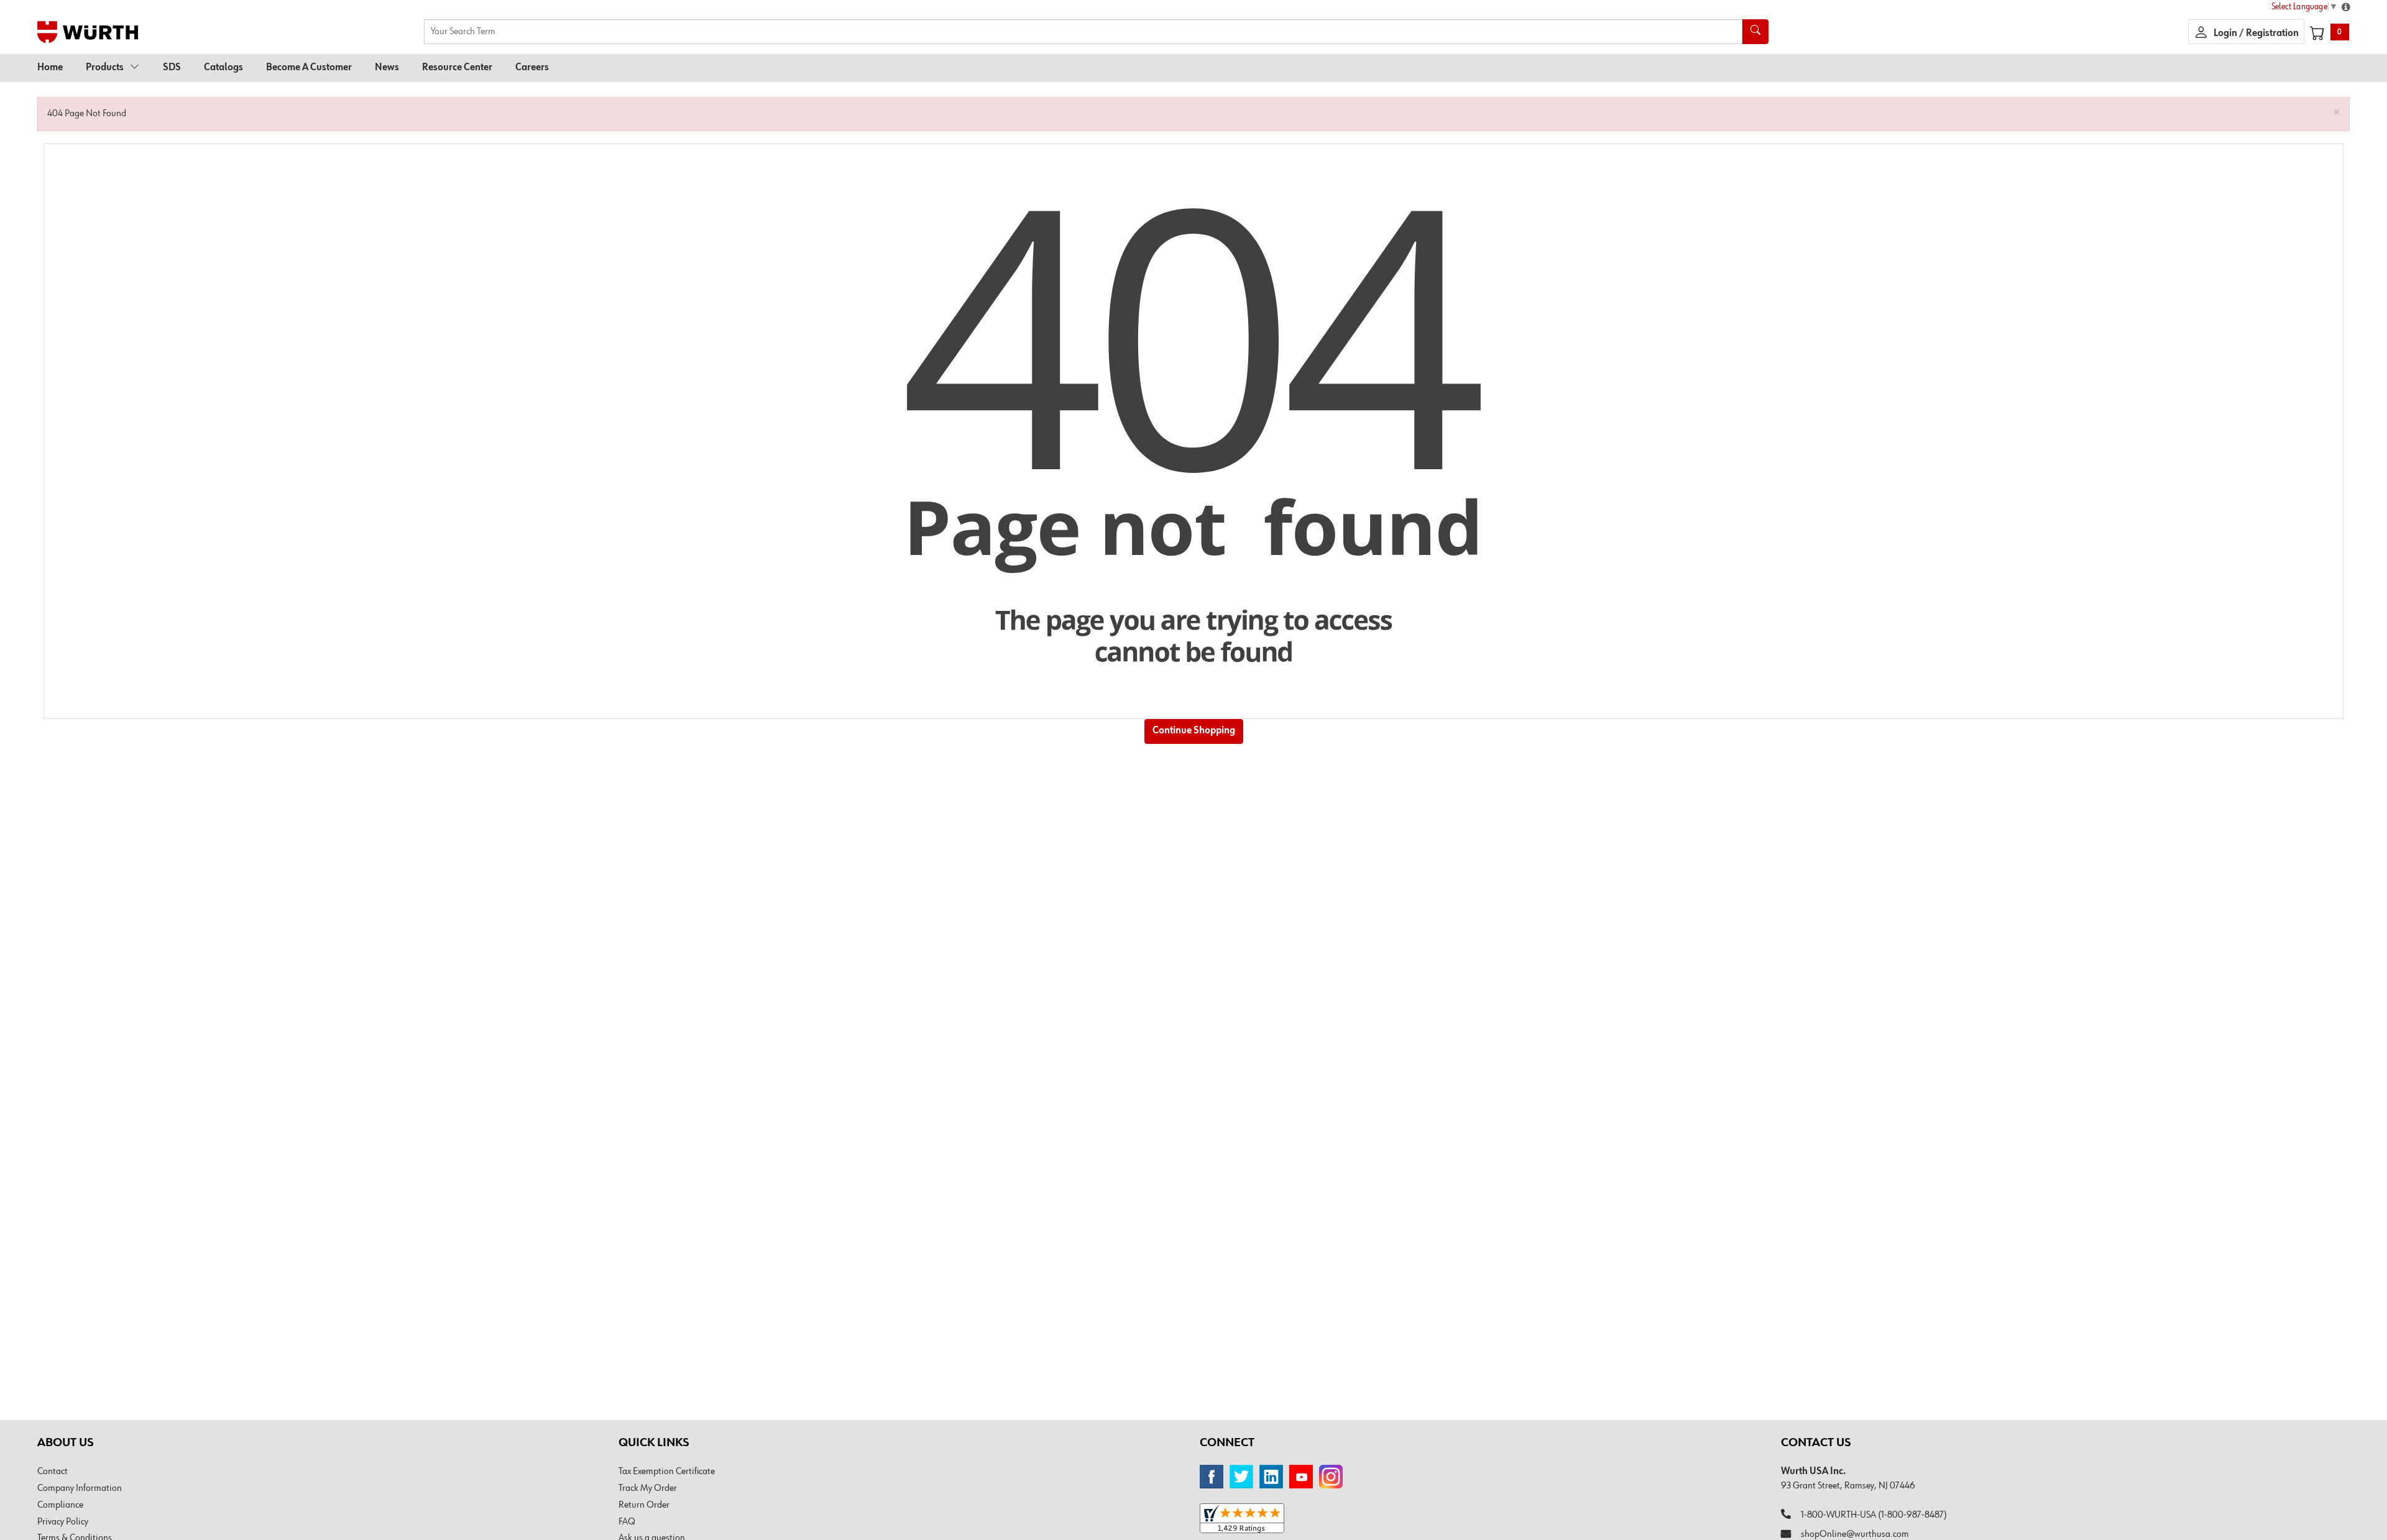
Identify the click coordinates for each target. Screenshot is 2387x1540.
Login (2226, 34)
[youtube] (1301, 1476)
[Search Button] (1755, 31)
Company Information (79, 1488)
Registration (2272, 34)
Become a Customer (309, 68)
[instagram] (1331, 1476)
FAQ (627, 1522)
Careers (532, 68)
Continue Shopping (1193, 731)
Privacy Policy (62, 1522)
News (387, 68)
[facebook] (1211, 1476)
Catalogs (223, 68)
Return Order (644, 1505)
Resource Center (457, 68)
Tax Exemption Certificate (667, 1472)
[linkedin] (1271, 1476)
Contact (52, 1472)
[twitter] (1241, 1476)
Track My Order (648, 1488)
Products (105, 68)
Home (50, 68)
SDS (172, 68)
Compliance (60, 1505)
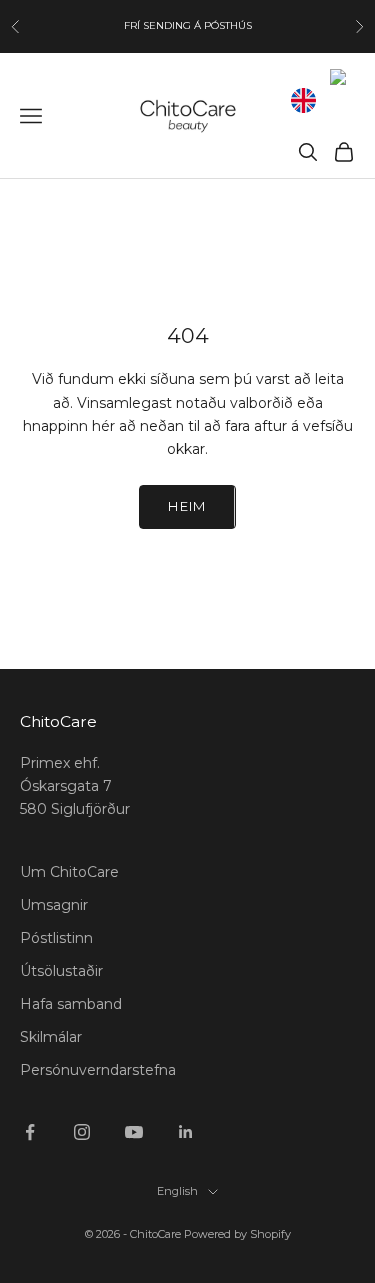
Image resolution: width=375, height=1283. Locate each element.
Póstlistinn (56, 938)
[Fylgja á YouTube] (134, 1132)
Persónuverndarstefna (98, 1070)
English (177, 1191)
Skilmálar (51, 1037)
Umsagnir (54, 905)
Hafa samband (71, 1004)
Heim (187, 506)
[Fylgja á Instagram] (82, 1132)
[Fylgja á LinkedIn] (186, 1132)
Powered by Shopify (237, 1234)
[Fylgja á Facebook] (30, 1132)
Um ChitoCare (69, 872)
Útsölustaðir (61, 971)
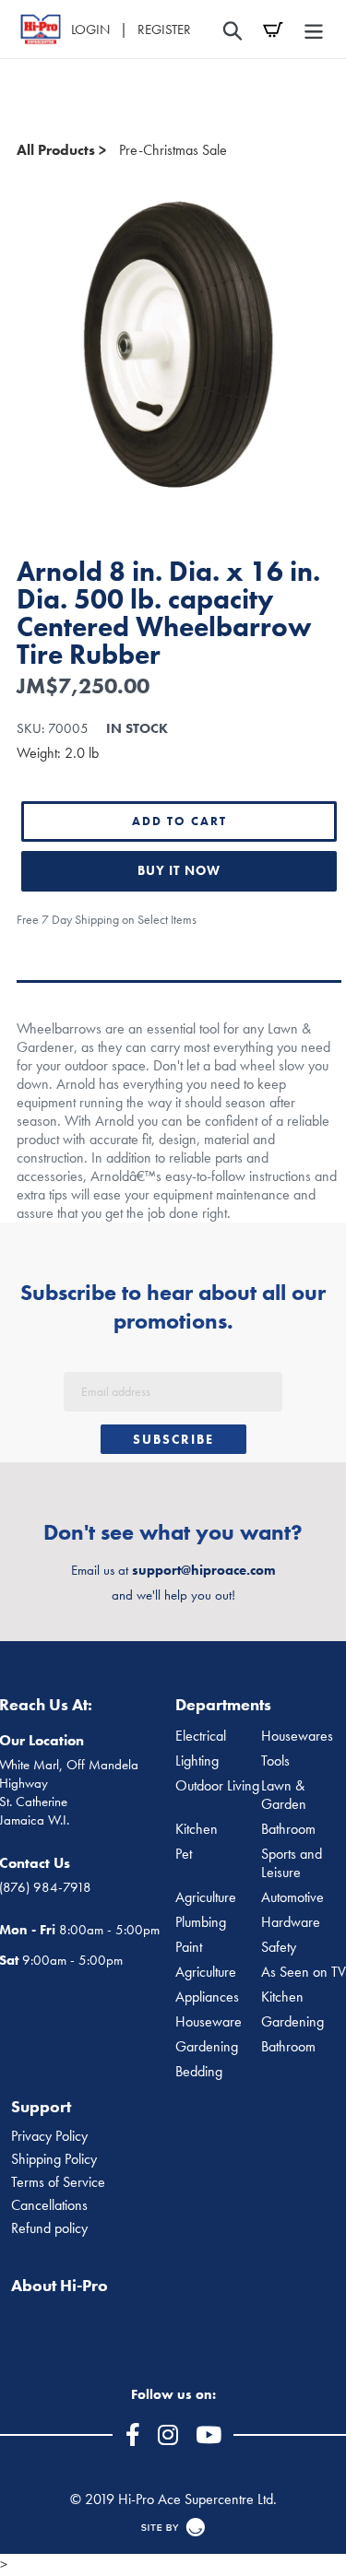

● REQUIREMENT
Every line above that holds the string "Fylgja" should be copied into the answer.

● SOLUTION
[Fylgja á YouTube] (134, 1132)
[Fylgja á Instagram] (82, 1132)
[Fylgja á LinkedIn] (186, 1132)
[Fylgja á Facebook] (30, 1132)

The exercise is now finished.